Archives de catégorie : Critique

Batman – The Dark Prince Charming 1/2

L’éditeur Dargaud a proposé le 3 novembre 2017 deux bandes dessinées atypiques sur Batman, une au format franco-belge et une au format japonais (manga). Au lieu de les sortir avec son label de comics Urban Comics (qui publie tous les Batman depuis 2012), elle a préféré viser un plus large public de deux façon. Ainsi, l’éditeur a mis en vente, sous son nom commun « Dargaud« , le premier tome (sur deux) — chroniqué ici — de Batman – The Dark Prince Charming de l’italien Enrico Marini, afin de fidéliser un public plutôt orienté vers la BD européenne. Un autre volume, Batman & the Justice League, est sorti sous forme de bande dessinée japonaise sous le label de mangas de Dargaud : Kana (plus précisément dans la filiale un peu plus « adule » Dark Kana).
Dargaud, Dark Kana et Urban Comics appartiennent au même groupe et ont donc fourni un travail commun de qualité (la typo en couverture du manga et du Marini est strictement la même que celles des ouvrages d’Urban Comics), le tout sous la supervision de DC Comics. Audacieux pour certains, mercantile pour d’autres (trouver un nouveau public, coïncidence avec la sortie du film Justice League, etc.), cette stratégie permet tout de même d’inviter un nouveau lectorat voire de le fédérer.
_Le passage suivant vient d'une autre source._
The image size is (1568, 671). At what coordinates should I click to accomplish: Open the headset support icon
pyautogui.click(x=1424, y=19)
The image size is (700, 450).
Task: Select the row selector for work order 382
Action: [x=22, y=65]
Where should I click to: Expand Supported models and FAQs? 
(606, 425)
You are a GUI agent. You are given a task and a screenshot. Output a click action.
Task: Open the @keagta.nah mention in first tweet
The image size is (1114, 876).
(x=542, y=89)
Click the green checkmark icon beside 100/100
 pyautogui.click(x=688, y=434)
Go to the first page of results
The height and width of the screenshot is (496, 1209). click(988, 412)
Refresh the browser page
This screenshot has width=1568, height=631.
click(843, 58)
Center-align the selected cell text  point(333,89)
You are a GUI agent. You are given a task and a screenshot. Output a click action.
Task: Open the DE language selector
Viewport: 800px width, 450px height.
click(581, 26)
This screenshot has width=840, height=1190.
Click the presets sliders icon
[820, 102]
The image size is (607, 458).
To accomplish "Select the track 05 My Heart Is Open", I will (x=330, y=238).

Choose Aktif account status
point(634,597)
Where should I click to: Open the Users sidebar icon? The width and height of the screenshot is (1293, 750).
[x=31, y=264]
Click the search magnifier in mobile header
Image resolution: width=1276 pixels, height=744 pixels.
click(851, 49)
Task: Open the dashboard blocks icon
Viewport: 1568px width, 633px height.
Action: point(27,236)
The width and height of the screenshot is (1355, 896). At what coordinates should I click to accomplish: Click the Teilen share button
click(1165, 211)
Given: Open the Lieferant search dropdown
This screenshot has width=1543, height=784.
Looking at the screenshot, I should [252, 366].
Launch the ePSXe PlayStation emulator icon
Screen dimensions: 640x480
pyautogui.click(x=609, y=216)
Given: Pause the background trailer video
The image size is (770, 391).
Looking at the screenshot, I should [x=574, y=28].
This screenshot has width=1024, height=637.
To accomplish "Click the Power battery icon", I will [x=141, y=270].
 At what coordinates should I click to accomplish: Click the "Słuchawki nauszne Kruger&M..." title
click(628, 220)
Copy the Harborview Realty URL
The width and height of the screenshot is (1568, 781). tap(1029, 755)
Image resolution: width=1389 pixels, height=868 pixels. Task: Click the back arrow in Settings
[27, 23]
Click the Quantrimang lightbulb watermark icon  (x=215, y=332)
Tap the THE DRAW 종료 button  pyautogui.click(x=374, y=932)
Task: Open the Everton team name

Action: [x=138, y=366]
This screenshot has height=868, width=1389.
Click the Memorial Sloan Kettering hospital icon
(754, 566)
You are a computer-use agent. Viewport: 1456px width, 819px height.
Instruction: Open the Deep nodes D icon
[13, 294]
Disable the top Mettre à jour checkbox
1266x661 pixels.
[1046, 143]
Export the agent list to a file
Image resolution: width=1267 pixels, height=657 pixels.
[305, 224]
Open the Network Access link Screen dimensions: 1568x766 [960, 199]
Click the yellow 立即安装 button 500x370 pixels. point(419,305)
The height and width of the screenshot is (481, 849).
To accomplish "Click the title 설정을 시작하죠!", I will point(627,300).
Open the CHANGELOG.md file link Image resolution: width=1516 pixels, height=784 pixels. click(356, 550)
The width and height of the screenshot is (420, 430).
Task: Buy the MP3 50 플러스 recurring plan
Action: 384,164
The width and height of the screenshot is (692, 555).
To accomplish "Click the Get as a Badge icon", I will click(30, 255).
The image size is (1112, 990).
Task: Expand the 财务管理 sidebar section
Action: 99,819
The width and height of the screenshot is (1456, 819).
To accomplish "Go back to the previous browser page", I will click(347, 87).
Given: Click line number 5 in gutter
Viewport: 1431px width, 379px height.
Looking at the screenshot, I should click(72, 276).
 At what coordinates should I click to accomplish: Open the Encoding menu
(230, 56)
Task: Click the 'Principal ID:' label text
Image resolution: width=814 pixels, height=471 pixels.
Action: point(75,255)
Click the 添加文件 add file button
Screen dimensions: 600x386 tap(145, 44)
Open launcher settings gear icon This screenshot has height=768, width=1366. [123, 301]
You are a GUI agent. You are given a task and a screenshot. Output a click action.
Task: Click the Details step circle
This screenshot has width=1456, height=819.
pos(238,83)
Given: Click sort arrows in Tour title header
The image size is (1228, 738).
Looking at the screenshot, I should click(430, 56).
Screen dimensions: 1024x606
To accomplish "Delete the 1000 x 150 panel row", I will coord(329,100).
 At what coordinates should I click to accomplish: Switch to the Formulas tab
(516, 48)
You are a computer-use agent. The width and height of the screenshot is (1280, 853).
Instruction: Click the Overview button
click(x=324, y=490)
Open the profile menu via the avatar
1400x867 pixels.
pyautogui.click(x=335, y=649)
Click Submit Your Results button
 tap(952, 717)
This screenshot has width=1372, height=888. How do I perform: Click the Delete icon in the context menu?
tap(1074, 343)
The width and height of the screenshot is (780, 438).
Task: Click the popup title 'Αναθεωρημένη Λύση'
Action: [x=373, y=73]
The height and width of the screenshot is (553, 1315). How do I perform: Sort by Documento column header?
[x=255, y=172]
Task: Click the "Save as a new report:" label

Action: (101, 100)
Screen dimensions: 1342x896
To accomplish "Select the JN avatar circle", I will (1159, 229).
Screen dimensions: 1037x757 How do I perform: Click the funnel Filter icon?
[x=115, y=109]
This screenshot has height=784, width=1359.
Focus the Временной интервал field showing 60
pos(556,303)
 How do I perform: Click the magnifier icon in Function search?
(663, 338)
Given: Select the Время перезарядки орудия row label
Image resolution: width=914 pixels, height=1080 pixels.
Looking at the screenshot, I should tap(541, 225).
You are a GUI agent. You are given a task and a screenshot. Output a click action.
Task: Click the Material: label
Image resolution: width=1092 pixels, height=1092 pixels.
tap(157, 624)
Dans tous les cas c’est positif !
Retour sur le premier tome de la BD de Marini, qui a bénéficié d’une incroyable couverture médiatique.

Batman Marini  Batman Marini Collector

(La couverture de la version classique à gauche, de la version collector limitée à droite.)

[Histoire]
Le Chevalier Noir manque de peu une nouvelle occasion d’arrêter le Joker après un vol de bijoux destinés à Harley Quinn.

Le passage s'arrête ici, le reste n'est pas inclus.